Il viaggio, il sogno di una vita che prepara da quasi due anni, è iniziato il 10 aprile con una decina di giorni alle Maldive; ora il francese si trova in Indonesia e a giugno volerà in Nuova Zelanda, dove riprenderà anche gli allenamenti sugli sci, ospite del neozelandese che difende i colori a stelle e strisce, Campbell Wright. «Alla fine di maggio andremo per un mese e mezzo in Nuova Zelanda dove tornerò a sciare da metà giugno perché lì sarà inverno» ha spiegato Claude. «Avrò anche una bici con me. Non sarà affatto una vacanza rilassante come qualcuno potrebbe pensare. Abbiamo noleggiato un van per un mese e attraverseremo il paese da Auckland a Queenstown. Ci saranno bici, trekking, camminate e poi sci. Campbell Wright vive proprio sotto il ghiacciaio e mi presterà tutto il materiale. Sarà davvero fantastico poter vivere tutto questo durante un viaggio di tre mesi».
Il francese ha scelto questa soluzione per spezzare la routine dopo molti anni di preparazione sempre uguale, oltre che la personale esigenza di staccare: «L’idea era quella di ripartire in modo diverso dal solito. Ho 31 anni e da quindici seguo praticamente la stessa preparazione primaverile. Con la mia compagna avevamo voglia di partire e fare un grande viaggio e io avevo bisogno di una pausa e ci siamo detti che il periodo post olimpico fosse il momento giusto per ripartire su basi nuove. Voglio essere competitivo nel 2030, ma anche già dal prossimo inverno. Sentivo il bisogno di fare qualcosa di diverso».
Diverso però non significa indipendente: il programma di allenamento è comunque stato concordato dall’atleta con lo staff della nazionale, che ha pienamente sostenuto la sua scelta. «Gli atleti hanno persone vicine che sacrificano tantissimo durante tutto l’anno e a un certo punto bisogna restituire qualcosa. Un anno post olimpico è perfetto per lasciare spazio a progetti personali. Mi sono organizzato bene per riprendere gli allenamenti e anche durante il viaggio svolgo sedute specifiche di preparazione fisica discusse già quest’inverno con il preparatore atletico Romain Hurtault e con Simon Fourcade». Il 31enne, in particolare, sta lavorando sui suoi punti deboli dal punto di vista fisico: «Mi prendo anche del tempo per esercizi dedicati alla schiena e al ginocchio».

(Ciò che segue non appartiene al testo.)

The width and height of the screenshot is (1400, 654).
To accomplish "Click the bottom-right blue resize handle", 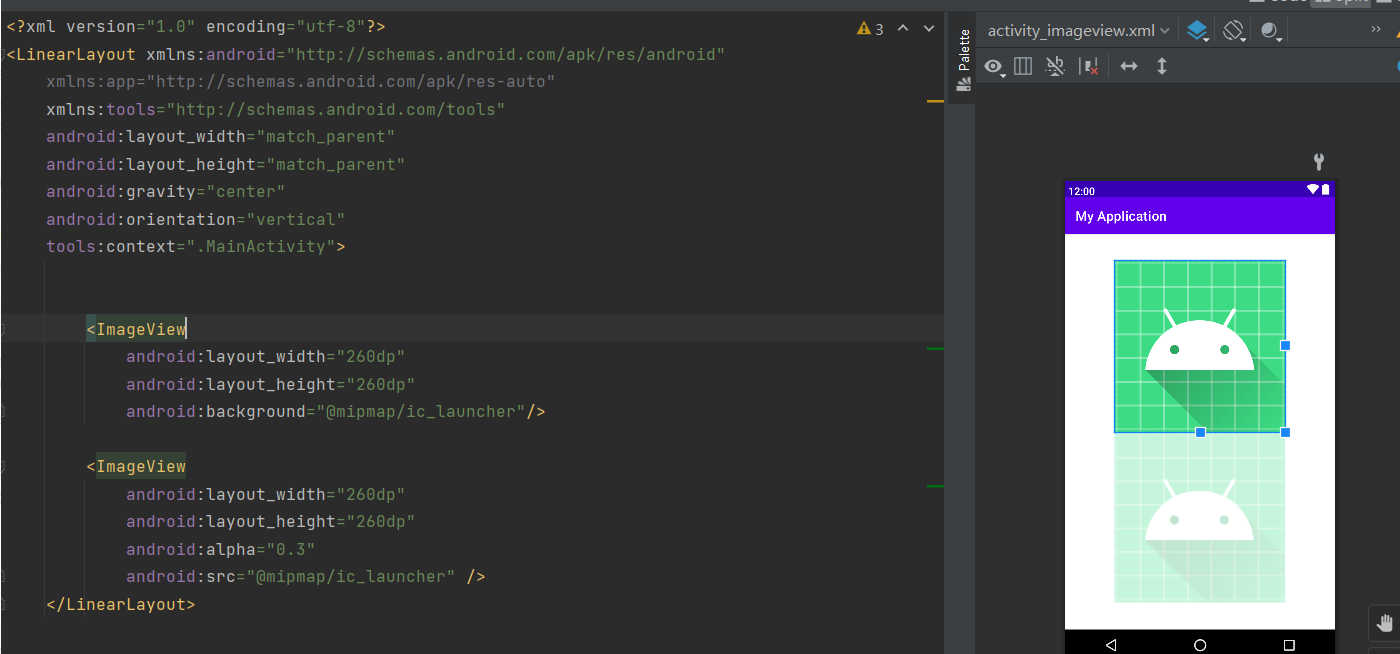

Unico handicap del viaggio/preparazione, è l’assenza della carabina, che resterà a riposo fino al suo ritorno in Francia. «Bisogna fare delle scelte e dei compromessi. Non potevo viaggiare ovunque con la carabina, quindi non tornerò a sparare prima di luglio». Al ritorno, però, non intende recuperare tutto in modo forzato: «L’obiettivo non sarà fare il doppio del lavoro per compensare, ma riflettere su altri aspetti. Sarà interessante confrontarmi con Siegfried Mazet sull’aspetto mentale e sull’approccio alle competizioni, soprattutto nelle sprint. Penso che sia lì che posso ancora migliorare molto».